Saturday, July 2, 2011

GRTS Boss:‘We Don’t Play With State House Matters

GRTS Director General
 Mr Modou Sanyang, director general of state-owned Gambia Radio and Television Services (GRTS) said, his institution does not play with State House matters, especially concerning the head of state.
GRTS boss made this remark yesterday while testifying against former GRTS reporter facing trial on charges of false information.
Mr Dodou Sanneh’s services at the state broadcaster were terminated in 2007 for ‘bias’ reportage while covering opposition-UDP’s 2009 presidential political rallies.
Mr Sanneh however said, his services were wrongfully terminated. His prosecution came when he petitioned GRTS management to the office of the president to the effect.
“His [Mr Sanneh] first termination was due to insubordination,” Mr Modou Sanyang testified at the magistrates’ court in Banjul yesterday.
He said, Mr Sanneh failed to submit report on a courtesy call he was assigned to cover at State house.
“I could not take that! We don’t play with State house matters, especially when it involved the head state,” GRTS boss told the court.

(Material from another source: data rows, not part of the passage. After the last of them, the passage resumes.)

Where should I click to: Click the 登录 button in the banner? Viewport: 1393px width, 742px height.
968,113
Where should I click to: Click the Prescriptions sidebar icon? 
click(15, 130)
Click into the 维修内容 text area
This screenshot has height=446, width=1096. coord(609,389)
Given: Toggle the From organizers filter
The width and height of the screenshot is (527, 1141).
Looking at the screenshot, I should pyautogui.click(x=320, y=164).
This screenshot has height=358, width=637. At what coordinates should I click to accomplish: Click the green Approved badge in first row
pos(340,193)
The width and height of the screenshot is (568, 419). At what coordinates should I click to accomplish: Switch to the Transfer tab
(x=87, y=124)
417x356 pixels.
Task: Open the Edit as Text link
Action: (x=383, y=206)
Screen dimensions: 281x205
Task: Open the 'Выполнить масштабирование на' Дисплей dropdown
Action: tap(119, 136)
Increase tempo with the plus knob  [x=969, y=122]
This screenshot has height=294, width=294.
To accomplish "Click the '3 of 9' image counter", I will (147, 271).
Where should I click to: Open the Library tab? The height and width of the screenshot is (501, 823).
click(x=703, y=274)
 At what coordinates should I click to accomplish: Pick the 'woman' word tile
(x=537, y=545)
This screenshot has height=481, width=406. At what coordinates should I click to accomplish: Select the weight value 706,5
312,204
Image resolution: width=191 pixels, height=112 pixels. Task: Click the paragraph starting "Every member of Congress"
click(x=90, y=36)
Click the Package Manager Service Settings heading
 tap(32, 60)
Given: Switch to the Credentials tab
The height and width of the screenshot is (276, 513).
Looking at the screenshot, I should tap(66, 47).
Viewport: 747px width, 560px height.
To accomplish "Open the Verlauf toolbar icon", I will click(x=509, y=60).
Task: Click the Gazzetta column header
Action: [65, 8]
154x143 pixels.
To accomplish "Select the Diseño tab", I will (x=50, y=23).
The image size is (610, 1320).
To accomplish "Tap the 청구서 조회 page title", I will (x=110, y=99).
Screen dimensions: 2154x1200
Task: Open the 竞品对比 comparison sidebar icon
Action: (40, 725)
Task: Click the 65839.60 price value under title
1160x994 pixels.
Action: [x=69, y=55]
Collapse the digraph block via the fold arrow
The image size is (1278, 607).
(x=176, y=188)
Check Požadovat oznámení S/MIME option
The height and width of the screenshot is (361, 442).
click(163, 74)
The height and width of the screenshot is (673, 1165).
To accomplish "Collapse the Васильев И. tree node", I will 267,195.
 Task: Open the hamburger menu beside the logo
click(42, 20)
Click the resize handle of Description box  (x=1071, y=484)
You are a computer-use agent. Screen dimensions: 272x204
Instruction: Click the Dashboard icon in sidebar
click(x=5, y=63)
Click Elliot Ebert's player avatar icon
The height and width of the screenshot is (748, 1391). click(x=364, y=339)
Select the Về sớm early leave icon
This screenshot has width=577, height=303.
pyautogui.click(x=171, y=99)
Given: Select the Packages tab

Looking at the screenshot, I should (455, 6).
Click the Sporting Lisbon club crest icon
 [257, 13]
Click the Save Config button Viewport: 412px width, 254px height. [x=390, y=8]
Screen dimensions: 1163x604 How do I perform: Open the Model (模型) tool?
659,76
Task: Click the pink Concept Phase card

He said, the reporter was reinstate after many appeals, but dismissed again when he exaggerated in his reportage of opposition UDP’s  presidential rallies by saying that ‘tens of thousands attended it.’
Mr Sanyang said, journalist Sanneh was warned by Mr Kebba Dibba, a senior GRTS staff to present balanced reports. Sanneh however responded that he was the one on the ground.
“Following Dodou’s dismissal for the second time, he used to come to my office, but I told him that it was a management decision,” Modou Sanyang testified.
GRTS boss further told the court that he got a letter from the ombudsman regarding the termination of the services of the person, but he was unable to meet the ombudsman due to his poor health condition.
 “So it was difficult to meet the ombudsman in three years” the accused asked, but Mr Sanyang said, the ombudsman should be in a better position to answer that.
Mr Sanyang denied neither sending the accused to the National Intelligence Agency nor told him to withdraw the petition.
“What he told me was that he regretted the act and I was never pressurised by the ombudsman to advance reasons for his termination,” he adduced. Mr. Sanyang said he did not know whether or not the accused was detained by intelligence officers.
“I was not aware that you were detained and there is no record to show that,” he added.
When asked why no reason was advanced for the termination of services, Mr Sanyang replied: “your dismissal was due to your insubordinate behavior.”
The trial resumes July 5, 2011, but the presiding magistrate refused Mr Sanneh’s request to continue cross examination with his former boss at adjourned date.